#### DATA IN THIS EXERCISE:
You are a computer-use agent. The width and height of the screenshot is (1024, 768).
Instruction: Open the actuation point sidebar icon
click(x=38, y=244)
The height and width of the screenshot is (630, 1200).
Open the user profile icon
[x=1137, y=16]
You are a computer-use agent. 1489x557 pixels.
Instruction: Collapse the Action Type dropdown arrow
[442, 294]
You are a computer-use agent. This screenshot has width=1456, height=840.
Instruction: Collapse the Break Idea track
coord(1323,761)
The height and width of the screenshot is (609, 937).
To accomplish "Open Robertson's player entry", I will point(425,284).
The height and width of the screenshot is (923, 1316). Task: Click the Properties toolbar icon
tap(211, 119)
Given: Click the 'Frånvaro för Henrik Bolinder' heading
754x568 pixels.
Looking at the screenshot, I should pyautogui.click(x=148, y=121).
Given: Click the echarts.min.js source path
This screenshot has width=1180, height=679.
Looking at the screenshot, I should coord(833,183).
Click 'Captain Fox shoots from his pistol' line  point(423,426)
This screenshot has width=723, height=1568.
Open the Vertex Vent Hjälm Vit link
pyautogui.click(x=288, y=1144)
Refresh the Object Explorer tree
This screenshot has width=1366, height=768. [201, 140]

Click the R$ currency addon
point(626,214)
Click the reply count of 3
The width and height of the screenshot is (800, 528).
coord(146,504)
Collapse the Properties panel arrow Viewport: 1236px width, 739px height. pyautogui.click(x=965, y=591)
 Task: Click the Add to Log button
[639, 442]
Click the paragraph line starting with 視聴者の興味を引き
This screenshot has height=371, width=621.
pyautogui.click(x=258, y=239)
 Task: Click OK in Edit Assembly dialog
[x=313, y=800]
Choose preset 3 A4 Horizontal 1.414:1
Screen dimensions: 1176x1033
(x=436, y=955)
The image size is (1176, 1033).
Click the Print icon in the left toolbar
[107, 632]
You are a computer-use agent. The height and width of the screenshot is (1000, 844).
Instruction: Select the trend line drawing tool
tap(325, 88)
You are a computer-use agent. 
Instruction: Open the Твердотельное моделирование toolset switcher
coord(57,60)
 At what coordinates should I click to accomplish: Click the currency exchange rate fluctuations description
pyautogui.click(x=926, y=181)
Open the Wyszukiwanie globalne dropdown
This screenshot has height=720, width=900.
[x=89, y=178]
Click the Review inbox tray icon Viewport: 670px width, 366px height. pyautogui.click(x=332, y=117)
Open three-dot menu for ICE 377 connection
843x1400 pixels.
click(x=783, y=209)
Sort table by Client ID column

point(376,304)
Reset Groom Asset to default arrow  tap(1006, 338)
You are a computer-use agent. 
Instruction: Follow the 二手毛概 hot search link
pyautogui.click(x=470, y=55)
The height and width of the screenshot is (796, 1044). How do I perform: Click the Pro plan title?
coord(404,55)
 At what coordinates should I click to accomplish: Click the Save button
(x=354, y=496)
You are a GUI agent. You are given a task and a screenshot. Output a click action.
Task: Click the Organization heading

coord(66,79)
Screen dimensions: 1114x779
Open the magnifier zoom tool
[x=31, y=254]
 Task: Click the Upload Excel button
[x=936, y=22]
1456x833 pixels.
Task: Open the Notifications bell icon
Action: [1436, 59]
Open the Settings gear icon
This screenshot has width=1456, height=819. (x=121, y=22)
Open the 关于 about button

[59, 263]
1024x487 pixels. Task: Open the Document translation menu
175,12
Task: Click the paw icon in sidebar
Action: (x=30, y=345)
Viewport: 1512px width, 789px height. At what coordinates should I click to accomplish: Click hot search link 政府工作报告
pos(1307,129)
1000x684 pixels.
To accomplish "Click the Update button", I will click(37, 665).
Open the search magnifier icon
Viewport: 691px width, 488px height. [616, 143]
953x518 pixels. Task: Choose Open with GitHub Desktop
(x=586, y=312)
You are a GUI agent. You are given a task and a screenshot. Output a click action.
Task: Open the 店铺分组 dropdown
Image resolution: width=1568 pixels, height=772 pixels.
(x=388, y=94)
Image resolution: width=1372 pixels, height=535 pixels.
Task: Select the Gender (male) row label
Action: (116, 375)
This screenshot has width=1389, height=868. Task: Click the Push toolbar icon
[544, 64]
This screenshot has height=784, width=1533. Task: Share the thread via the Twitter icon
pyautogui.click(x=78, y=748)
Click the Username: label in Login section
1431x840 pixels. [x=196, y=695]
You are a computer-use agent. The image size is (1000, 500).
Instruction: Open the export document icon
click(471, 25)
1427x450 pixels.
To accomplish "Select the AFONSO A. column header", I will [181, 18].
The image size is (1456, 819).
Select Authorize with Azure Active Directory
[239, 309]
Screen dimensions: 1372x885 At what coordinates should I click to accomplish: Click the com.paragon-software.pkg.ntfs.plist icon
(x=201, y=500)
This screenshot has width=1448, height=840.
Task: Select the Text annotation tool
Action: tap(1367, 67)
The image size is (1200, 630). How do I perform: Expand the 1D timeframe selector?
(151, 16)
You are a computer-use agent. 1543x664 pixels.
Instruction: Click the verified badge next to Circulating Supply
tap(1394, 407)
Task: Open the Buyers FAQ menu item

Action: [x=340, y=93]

#### WRITTEN EXERCISE:
Can you reproduce, word for word, every line of the data from the one holding "953x518 pixels. Task: Choose" through the end of the data, with both of those lines included?

#### TASK ANSWER:
953x518 pixels. Task: Choose Open with GitHub Desktop
(x=586, y=312)
You are a GUI agent. You are given a task and a screenshot. Output a click action.
Task: Open the 店铺分组 dropdown
Image resolution: width=1568 pixels, height=772 pixels.
(x=388, y=94)
Image resolution: width=1372 pixels, height=535 pixels.
Task: Select the Gender (male) row label
Action: (116, 375)
This screenshot has width=1389, height=868. Task: Click the Push toolbar icon
[544, 64]
This screenshot has height=784, width=1533. Task: Share the thread via the Twitter icon
pyautogui.click(x=78, y=748)
Click the Username: label in Login section
1431x840 pixels. [x=196, y=695]
You are a computer-use agent. The image size is (1000, 500).
Instruction: Open the export document icon
click(471, 25)
1427x450 pixels.
To accomplish "Select the AFONSO A. column header", I will [181, 18].
The image size is (1456, 819).
Select Authorize with Azure Active Directory
[239, 309]
Screen dimensions: 1372x885 At what coordinates should I click to accomplish: Click the com.paragon-software.pkg.ntfs.plist icon
(x=201, y=500)
This screenshot has width=1448, height=840.
Task: Select the Text annotation tool
Action: tap(1367, 67)
The image size is (1200, 630). How do I perform: Expand the 1D timeframe selector?
(151, 16)
You are a computer-use agent. 1543x664 pixels.
Instruction: Click the verified badge next to Circulating Supply
tap(1394, 407)
Task: Open the Buyers FAQ menu item

Action: [x=340, y=93]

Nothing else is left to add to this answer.